Data pulled from a collection:
· · · · ·

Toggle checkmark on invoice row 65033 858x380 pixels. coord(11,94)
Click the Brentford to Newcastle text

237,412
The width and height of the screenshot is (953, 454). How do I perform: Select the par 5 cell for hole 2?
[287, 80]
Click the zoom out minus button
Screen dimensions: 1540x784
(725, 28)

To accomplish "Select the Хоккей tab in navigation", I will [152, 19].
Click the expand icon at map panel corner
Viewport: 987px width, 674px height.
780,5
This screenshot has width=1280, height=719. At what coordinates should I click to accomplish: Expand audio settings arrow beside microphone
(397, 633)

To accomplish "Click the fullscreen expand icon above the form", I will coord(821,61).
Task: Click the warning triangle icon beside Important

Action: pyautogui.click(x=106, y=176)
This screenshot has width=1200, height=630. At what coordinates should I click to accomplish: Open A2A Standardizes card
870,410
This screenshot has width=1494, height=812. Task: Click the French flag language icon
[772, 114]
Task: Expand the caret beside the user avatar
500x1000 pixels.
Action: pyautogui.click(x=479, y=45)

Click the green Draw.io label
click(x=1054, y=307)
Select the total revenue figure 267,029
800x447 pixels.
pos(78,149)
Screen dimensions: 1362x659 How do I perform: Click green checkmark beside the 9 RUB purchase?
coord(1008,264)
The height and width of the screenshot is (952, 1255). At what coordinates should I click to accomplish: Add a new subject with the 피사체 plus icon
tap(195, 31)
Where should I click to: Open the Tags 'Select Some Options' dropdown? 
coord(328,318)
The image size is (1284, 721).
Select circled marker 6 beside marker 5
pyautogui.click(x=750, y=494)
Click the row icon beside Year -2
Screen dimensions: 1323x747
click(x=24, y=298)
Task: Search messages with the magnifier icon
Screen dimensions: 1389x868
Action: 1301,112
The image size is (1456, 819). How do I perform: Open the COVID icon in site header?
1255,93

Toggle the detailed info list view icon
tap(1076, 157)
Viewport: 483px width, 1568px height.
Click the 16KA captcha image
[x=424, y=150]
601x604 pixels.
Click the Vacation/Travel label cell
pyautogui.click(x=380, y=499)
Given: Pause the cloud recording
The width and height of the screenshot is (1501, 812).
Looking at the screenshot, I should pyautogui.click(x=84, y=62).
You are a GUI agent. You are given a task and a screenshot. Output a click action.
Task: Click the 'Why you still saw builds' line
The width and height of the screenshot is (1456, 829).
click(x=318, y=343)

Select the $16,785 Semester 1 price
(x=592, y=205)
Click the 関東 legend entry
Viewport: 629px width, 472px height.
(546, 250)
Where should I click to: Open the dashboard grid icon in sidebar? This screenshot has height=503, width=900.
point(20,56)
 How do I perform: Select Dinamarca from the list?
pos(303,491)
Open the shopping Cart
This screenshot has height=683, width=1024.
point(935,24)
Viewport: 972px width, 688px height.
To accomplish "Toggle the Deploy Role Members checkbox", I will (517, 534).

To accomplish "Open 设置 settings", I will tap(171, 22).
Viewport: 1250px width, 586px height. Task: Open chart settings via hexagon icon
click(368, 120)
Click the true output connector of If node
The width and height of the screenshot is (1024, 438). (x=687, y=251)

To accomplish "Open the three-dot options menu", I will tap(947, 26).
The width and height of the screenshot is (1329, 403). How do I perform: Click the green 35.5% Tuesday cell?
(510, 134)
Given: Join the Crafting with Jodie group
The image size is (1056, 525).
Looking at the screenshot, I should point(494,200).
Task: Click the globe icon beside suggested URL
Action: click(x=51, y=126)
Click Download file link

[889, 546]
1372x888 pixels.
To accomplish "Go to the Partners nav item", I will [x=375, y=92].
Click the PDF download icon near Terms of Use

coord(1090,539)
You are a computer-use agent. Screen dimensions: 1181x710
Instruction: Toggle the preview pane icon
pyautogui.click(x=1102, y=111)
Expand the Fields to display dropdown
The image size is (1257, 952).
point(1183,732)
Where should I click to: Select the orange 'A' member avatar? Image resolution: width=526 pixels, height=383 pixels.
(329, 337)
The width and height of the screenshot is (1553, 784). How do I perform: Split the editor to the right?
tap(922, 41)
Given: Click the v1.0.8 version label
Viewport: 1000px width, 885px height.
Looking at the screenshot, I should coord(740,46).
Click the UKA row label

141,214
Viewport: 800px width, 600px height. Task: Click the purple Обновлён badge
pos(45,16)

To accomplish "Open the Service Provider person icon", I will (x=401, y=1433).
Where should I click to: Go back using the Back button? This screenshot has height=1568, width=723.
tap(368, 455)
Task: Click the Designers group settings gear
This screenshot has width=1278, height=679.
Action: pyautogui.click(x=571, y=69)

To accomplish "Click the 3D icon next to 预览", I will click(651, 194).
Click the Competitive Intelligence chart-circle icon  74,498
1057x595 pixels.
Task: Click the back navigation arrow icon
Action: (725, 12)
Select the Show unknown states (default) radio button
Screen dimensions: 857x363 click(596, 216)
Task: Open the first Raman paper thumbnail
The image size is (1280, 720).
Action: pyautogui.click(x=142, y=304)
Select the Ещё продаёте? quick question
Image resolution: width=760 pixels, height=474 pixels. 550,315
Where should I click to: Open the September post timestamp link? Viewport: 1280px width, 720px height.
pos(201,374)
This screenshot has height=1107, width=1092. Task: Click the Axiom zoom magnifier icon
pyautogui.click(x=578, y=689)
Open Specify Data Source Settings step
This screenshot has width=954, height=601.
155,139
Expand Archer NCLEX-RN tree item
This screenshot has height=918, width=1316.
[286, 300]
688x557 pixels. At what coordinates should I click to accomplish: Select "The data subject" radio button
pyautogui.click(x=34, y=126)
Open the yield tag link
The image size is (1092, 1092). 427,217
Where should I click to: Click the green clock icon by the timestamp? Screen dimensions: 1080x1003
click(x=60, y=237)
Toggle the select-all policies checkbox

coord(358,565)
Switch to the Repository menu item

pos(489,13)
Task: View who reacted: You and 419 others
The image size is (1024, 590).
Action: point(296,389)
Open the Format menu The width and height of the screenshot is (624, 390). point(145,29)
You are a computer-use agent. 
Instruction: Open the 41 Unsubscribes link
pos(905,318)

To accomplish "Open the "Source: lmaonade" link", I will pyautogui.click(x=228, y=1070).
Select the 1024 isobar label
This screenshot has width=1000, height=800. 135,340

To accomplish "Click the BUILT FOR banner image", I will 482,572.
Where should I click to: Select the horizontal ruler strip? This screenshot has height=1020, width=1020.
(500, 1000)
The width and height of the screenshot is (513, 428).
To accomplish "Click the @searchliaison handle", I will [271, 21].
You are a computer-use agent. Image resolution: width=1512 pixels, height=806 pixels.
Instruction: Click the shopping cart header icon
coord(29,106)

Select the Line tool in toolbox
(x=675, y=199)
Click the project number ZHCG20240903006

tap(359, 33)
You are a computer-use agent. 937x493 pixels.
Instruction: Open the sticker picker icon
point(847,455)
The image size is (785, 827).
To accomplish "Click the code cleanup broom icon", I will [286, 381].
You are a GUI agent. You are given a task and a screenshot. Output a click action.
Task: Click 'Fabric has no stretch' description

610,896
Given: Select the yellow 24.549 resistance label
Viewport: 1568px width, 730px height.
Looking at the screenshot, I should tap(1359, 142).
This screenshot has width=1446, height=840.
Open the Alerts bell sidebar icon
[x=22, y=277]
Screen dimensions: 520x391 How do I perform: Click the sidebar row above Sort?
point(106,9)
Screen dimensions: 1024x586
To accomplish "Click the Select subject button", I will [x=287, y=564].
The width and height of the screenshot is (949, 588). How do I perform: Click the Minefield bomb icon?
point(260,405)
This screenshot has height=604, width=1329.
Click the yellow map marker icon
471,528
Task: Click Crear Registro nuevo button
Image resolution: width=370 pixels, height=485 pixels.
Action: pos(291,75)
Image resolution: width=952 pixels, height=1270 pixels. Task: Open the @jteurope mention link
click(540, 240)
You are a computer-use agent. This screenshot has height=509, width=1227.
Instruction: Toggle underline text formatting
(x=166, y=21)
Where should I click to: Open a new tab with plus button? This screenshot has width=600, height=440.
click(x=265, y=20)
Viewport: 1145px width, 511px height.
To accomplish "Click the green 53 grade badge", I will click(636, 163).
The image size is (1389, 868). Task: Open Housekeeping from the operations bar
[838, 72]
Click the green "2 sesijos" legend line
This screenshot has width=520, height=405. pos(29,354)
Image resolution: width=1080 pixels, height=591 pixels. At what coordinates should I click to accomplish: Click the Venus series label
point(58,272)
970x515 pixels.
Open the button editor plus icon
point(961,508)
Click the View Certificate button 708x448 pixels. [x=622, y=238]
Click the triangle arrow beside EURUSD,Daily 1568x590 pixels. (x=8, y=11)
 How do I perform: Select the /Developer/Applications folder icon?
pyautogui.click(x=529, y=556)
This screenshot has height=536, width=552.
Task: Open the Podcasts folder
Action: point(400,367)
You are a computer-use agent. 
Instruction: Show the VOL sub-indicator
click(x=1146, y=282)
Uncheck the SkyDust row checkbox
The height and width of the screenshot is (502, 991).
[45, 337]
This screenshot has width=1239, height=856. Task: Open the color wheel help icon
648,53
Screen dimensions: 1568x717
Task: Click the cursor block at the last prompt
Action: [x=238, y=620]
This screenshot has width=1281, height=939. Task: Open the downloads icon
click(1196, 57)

· · · · ·

Objective: Gather every line of the rows above that contains the string "Source".

Solution for this problem:
Open Specify Data Source Settings step
To accomplish "Open the "Source: lmaonade" link", I will pyautogui.click(x=228, y=1070).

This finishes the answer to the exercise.